喬唯歡面無表情的騎在男人的寬肥的胳膊上,用了全身的力氣向下沉,兩手死死地按住男人的腦袋,一手裡攥著的花灑上,零星的血跡被濺起來的水流衝散。
男人還在撲騰,力氣不小,眼看體重跟不上的她要壓不住了,手一起一落,第三次在相同的位置砸下去!
白花花的人咕嘟咕嘟的吐著水泡,肥大的身軀在浴缸裡翻起巨浪,大半的水撲騰著跳出浴缸,裡面的水逐漸變少,也在逐漸變紅。
等到男人的撲騰減弱,喬唯歡可以壓制住了,她才抬起眼,黑曜石般的眼仁閃著冷冽的水光。
整個過程說快不快,說慢也不慢,大概不到十秒的樣子。
那兩個女人起先沒有反應過來,直到聽見連綿不絕的巨大水聲才看過去,跟著像是被嚇到了,愣愣地睜大眼睛,嘴巴一開一合,卻沒有聲音。

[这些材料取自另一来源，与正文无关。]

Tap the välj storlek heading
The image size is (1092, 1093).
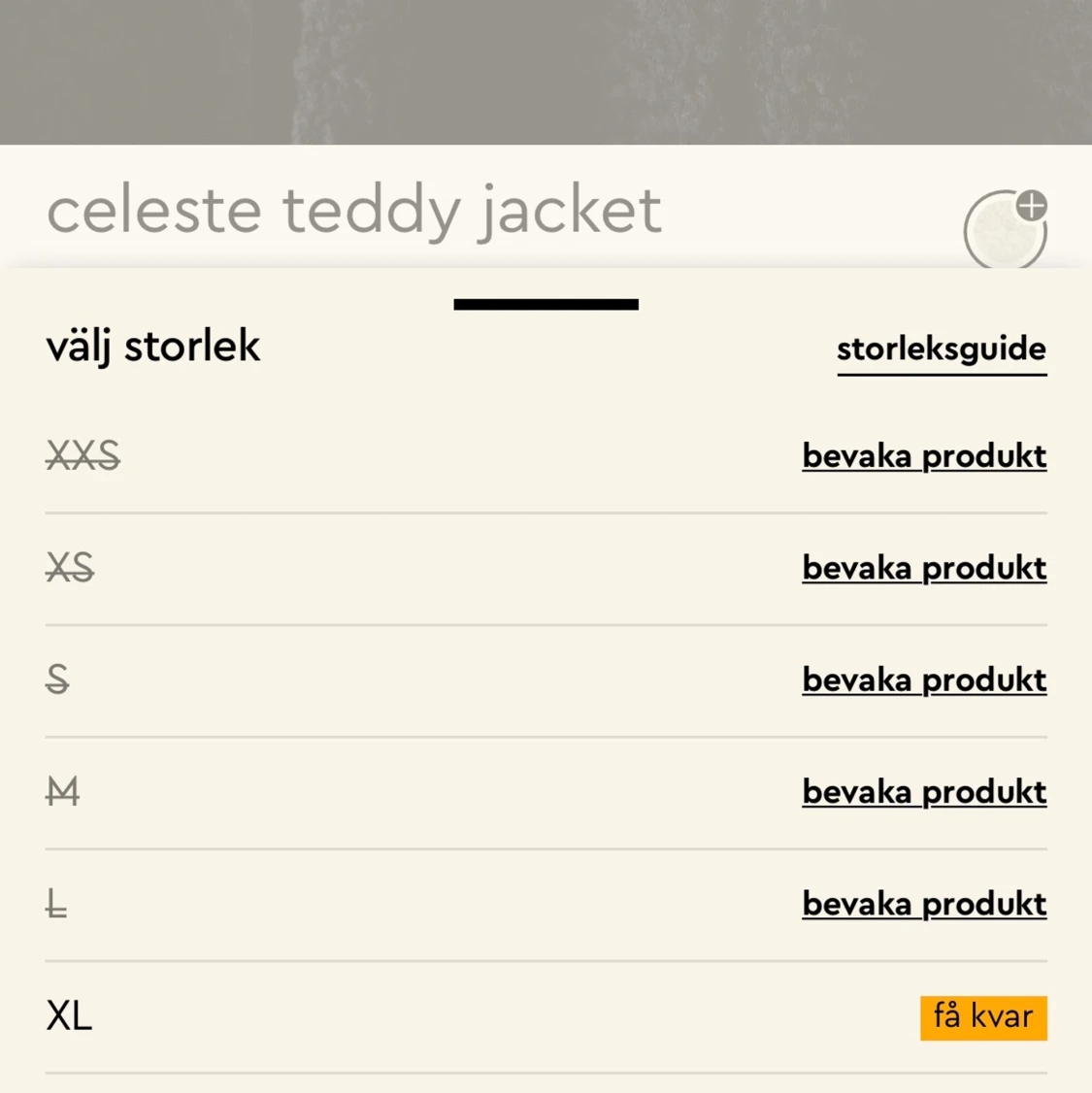point(152,347)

直到男人再也沒了反抗,沉重地癱在水量稀少的浴缸裡,喬唯歡放開他,渾身潮溼地出了浴缸。
短髮的女人問她:“他死了?”
喬唯歡搖頭,她有分寸,這人沒死。
女人們對視一眼,又看向牆壁上的掛鐘。
“你有五分鐘,五分鐘後我們會叫人進來。”
喬唯歡披浴袍的動作頓住,“謝謝。”
很快繫好腰帶,沒瞧見這裡有鞋,眼皮底下突然出現一雙被丟過來的人字拖,和她這身浴袍還挺搭配的。
沒急著走,目光在房裡梭巡一圈,最後落在純白的木櫃上。快步過去,把幾個小抽屜一一拉開,找到一把格洛克,順著衣領縫隙伸手進去,把槍別上腰間。
手搭上門把的那刻,聽見身後有人對她說了句:“God bless you。”
外面有兩人守在門口,另外兩人在走廊上。
出門的瞬間,立刻有人抬手把她攔住,下意識的向房裡看。